▶ _Assigned task_:
A set of records appears below. Print them all, word for word.

------ Source material

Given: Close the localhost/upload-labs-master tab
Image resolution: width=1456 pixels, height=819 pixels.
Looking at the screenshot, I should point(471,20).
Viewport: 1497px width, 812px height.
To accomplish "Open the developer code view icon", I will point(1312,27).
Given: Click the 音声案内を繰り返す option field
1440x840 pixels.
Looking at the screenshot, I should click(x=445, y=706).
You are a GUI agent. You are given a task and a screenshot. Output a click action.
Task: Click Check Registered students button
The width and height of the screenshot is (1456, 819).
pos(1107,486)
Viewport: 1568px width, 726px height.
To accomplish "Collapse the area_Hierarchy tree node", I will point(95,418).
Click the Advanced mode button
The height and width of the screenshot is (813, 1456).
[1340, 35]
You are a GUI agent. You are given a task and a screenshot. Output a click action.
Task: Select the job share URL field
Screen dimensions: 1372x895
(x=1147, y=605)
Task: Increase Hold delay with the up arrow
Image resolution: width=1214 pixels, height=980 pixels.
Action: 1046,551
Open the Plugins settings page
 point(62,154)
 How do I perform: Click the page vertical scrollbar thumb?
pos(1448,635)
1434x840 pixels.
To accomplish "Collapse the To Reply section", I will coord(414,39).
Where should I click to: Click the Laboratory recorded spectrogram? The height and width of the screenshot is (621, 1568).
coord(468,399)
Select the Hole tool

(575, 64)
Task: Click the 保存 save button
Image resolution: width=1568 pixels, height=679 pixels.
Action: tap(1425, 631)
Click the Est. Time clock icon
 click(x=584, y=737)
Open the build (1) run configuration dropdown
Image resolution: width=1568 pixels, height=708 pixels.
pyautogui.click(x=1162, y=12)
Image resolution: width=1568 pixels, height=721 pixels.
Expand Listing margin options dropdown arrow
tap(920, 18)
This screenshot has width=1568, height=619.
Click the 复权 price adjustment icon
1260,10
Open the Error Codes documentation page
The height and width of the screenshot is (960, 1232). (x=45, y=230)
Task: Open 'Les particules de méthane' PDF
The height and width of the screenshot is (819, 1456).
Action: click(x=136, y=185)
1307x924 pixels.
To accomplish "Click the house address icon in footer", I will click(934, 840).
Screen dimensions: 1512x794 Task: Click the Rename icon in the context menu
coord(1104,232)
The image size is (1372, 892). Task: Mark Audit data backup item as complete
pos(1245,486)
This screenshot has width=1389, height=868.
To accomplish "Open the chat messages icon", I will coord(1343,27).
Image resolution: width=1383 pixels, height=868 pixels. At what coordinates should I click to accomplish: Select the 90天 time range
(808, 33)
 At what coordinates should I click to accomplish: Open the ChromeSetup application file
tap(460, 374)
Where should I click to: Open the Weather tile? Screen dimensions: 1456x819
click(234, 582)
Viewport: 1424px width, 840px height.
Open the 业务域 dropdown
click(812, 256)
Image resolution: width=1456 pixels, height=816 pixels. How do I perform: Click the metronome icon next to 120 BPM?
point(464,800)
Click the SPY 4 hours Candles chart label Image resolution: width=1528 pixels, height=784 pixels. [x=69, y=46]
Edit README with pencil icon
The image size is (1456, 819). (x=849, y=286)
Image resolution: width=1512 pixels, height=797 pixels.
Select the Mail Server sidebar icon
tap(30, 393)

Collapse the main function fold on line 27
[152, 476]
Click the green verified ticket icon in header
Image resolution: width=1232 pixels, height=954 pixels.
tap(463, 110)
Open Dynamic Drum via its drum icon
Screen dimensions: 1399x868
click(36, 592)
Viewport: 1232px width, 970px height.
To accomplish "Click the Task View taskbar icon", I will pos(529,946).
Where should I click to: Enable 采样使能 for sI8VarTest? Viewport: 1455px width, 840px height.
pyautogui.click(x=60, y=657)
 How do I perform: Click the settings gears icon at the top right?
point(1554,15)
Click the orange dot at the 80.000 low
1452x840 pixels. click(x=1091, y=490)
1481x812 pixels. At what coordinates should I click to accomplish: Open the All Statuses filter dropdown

------------

▶ _Task response_:
Given: Close the localhost/upload-labs-master tab
Image resolution: width=1456 pixels, height=819 pixels.
Looking at the screenshot, I should point(471,20).
Viewport: 1497px width, 812px height.
To accomplish "Open the developer code view icon", I will point(1312,27).
Given: Click the 音声案内を繰り返す option field
1440x840 pixels.
Looking at the screenshot, I should click(x=445, y=706).
You are a GUI agent. You are given a task and a screenshot. Output a click action.
Task: Click Check Registered students button
The width and height of the screenshot is (1456, 819).
pos(1107,486)
Viewport: 1568px width, 726px height.
To accomplish "Collapse the area_Hierarchy tree node", I will point(95,418).
Click the Advanced mode button
The height and width of the screenshot is (813, 1456).
[1340, 35]
You are a GUI agent. You are given a task and a screenshot. Output a click action.
Task: Select the job share URL field
Screen dimensions: 1372x895
(x=1147, y=605)
Task: Increase Hold delay with the up arrow
Image resolution: width=1214 pixels, height=980 pixels.
Action: 1046,551
Open the Plugins settings page
 point(62,154)
 How do I perform: Click the page vertical scrollbar thumb?
pos(1448,635)
1434x840 pixels.
To accomplish "Collapse the To Reply section", I will coord(414,39).
Where should I click to: Click the Laboratory recorded spectrogram? The height and width of the screenshot is (621, 1568).
coord(468,399)
Select the Hole tool

(575, 64)
Task: Click the 保存 save button
Image resolution: width=1568 pixels, height=679 pixels.
Action: tap(1425, 631)
Click the Est. Time clock icon
 click(x=584, y=737)
Open the build (1) run configuration dropdown
Image resolution: width=1568 pixels, height=708 pixels.
pyautogui.click(x=1162, y=12)
Image resolution: width=1568 pixels, height=721 pixels.
Expand Listing margin options dropdown arrow
tap(920, 18)
This screenshot has width=1568, height=619.
Click the 复权 price adjustment icon
1260,10
Open the Error Codes documentation page
The height and width of the screenshot is (960, 1232). (x=45, y=230)
Task: Open 'Les particules de méthane' PDF
The height and width of the screenshot is (819, 1456).
Action: click(x=136, y=185)
1307x924 pixels.
To accomplish "Click the house address icon in footer", I will click(934, 840).
Screen dimensions: 1512x794 Task: Click the Rename icon in the context menu
coord(1104,232)
The image size is (1372, 892). Task: Mark Audit data backup item as complete
pos(1245,486)
This screenshot has width=1389, height=868.
To accomplish "Open the chat messages icon", I will coord(1343,27).
Image resolution: width=1383 pixels, height=868 pixels. At what coordinates should I click to accomplish: Select the 90天 time range
(808, 33)
 At what coordinates should I click to accomplish: Open the ChromeSetup application file
tap(460, 374)
Where should I click to: Open the Weather tile? Screen dimensions: 1456x819
click(234, 582)
Viewport: 1424px width, 840px height.
Open the 业务域 dropdown
click(812, 256)
Image resolution: width=1456 pixels, height=816 pixels. How do I perform: Click the metronome icon next to 120 BPM?
point(464,800)
Click the SPY 4 hours Candles chart label Image resolution: width=1528 pixels, height=784 pixels. [x=69, y=46]
Edit README with pencil icon
The image size is (1456, 819). (x=849, y=286)
Image resolution: width=1512 pixels, height=797 pixels.
Select the Mail Server sidebar icon
tap(30, 393)

Collapse the main function fold on line 27
[152, 476]
Click the green verified ticket icon in header
Image resolution: width=1232 pixels, height=954 pixels.
tap(463, 110)
Open Dynamic Drum via its drum icon
Screen dimensions: 1399x868
click(36, 592)
Viewport: 1232px width, 970px height.
To accomplish "Click the Task View taskbar icon", I will pos(529,946).
Where should I click to: Enable 采样使能 for sI8VarTest? Viewport: 1455px width, 840px height.
pyautogui.click(x=60, y=657)
 How do I perform: Click the settings gears icon at the top right?
point(1554,15)
Click the orange dot at the 80.000 low
1452x840 pixels. click(x=1091, y=490)
1481x812 pixels. At what coordinates should I click to accomplish: Open the All Statuses filter dropdown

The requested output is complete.